Turkey's Erdogan Rules Out Amnesty for Kurdish Militants

(Reuters) – Turkish Prime Minister Tayyip Erdogan ruled out a general amnesty for Kurdish militants on Sunday but said intelligence agents would continue to talk to the rebels’ jailed leader in a bid to end a near three-decade insurgency.

Erdogan’s chief adviser said last week that Turkish officials had been discussing disarmament with the Kurdistan Workers Party (PKK) and on Thursday two Kurdish lawmakers paid a rare visit to the militant group’s leader in his island prison.

Although Turkish authorities have held talks in the past with the PKK, the negotiations were secretive and largely appeared to have run aground. The open acknowledgment of the latest contact has raised hopes of a renewed peace effort.

Erdogan said Turkey was taking a two-pronged approach, with the state intelligence agency talking to PKK leader Abdullah Ocalan, imprisoned on the island of Imrali since his capture in 1999, and the government talking to Kurdish politicians.

“Talks with Ocalan is not a new process … I have said before that we will negotiate with (Kurdish) politicians and struggle against terrorism,” Erdogan told reporters before leaving for an official visit to West Africa.

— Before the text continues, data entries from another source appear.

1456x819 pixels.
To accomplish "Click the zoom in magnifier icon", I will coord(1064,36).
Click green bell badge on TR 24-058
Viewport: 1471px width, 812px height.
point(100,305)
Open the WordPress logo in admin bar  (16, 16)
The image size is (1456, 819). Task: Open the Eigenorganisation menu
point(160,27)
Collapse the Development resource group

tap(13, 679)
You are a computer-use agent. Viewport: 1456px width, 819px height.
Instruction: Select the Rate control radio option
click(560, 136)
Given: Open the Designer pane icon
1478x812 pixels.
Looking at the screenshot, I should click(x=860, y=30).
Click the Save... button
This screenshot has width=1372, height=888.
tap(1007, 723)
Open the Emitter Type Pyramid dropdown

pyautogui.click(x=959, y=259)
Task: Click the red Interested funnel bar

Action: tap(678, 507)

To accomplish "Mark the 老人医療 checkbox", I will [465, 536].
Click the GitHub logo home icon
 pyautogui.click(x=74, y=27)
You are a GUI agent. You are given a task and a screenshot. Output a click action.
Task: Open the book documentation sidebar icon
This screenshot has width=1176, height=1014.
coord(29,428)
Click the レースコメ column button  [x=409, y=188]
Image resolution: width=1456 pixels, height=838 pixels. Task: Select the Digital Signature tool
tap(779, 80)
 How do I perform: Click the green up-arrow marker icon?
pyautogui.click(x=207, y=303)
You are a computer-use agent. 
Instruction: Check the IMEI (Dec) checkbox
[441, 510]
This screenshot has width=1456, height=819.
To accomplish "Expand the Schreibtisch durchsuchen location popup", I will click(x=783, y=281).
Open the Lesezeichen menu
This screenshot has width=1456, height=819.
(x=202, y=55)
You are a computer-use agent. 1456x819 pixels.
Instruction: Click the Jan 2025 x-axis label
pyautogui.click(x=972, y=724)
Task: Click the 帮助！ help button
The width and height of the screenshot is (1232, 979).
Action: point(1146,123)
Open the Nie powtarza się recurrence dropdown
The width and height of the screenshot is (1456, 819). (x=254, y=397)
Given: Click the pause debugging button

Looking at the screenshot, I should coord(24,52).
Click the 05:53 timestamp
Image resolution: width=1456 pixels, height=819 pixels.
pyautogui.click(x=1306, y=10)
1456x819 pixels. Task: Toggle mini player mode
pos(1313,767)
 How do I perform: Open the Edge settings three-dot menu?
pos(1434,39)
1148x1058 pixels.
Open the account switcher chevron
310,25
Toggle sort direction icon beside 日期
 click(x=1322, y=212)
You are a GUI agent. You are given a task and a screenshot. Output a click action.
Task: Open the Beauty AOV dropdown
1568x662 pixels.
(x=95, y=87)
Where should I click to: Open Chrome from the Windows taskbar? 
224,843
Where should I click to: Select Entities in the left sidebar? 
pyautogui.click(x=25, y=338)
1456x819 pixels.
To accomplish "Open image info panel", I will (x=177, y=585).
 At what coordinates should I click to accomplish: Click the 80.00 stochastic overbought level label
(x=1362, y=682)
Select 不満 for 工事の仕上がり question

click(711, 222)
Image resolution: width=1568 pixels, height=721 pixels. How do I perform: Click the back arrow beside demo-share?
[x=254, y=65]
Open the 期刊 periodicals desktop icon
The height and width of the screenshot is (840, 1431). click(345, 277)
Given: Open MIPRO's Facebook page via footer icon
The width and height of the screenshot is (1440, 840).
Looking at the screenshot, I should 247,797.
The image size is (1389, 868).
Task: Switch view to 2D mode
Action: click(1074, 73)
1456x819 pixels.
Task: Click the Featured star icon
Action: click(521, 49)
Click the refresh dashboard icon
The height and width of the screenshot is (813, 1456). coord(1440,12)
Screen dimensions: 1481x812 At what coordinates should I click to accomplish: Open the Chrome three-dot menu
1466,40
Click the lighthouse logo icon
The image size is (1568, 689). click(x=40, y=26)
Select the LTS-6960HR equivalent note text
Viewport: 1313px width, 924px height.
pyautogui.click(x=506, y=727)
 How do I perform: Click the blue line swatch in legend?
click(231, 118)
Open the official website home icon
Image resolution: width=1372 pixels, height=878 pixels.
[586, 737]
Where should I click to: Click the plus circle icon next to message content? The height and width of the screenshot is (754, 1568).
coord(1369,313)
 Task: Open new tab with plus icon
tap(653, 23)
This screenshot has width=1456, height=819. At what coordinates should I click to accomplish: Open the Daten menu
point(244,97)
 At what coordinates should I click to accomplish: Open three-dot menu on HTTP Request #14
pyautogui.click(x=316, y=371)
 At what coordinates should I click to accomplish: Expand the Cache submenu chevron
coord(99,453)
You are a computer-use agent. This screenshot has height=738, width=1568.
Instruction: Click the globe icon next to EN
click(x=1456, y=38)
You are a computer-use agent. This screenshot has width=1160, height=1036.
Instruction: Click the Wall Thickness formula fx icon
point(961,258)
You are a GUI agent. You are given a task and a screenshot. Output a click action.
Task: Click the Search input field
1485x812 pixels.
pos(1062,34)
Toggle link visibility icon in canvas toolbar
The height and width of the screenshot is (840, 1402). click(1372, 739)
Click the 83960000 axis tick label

He ruled out an amnesty for PKK fighters or the possibility of Ocalan being released from Imrali and placed under house arrest. Better conditions for Ocalan are one of his supporters’ main demands.

“General amnesty for those who have been involved in terrorist activities is out of the question. House confinement for (Ocalan) is also out of the question,” Erdogan said.

MOUNTING PRESSURE

Talks with the PKK, which is designated a terrorist group by Turkey, the United States and the European Union, would have been unpalatable to Turkish public opinion only a few years ago.

Ocalan, who founded the group in 1974 to fight for an independent Kurdish state in Turkey’s southeast, is widely reviled by Turks who hold him responsible for the deaths of more than 40,000 people since the PKK took up arms in 1984.

Erdogan is under pressure to stem the violence, which has included bomb attacks in major cities as well as fighting in the southeast, particularly with presidential elections due in 2014 in which he is expected to stand.

Last summer saw some of the conflict’s bloodiest violence and the war in neighboring Syria has heightened tensions, with Ankara accusing Syrian President Bashar al-Assad of arming the PKK.

The PKK stages attacks on Turkish territory partly from bases in the remote Kandil mountains in northern Iraqi Kurdistan, which has been autonomous from Baghdad since 1991 and has its own armed forces.

Turkey has forged closer ties with Iraqi Kurdistan and is a major trading partner for the region, but Kurdish President Masoud Barzani has repeatedly condemned Turkish military operations against the PKK in Iraq and says Turkey’s Kurdish problem can only be solved peacefully.

Barzani welcomed the latest talks between the Turkish state and the PKK, describing them as a “big, positive step”.

“His excellency hopes this will be a serious and effective start to sowing permanent peace,” a spokesman for Barzani said in a statement on the regional government’s website.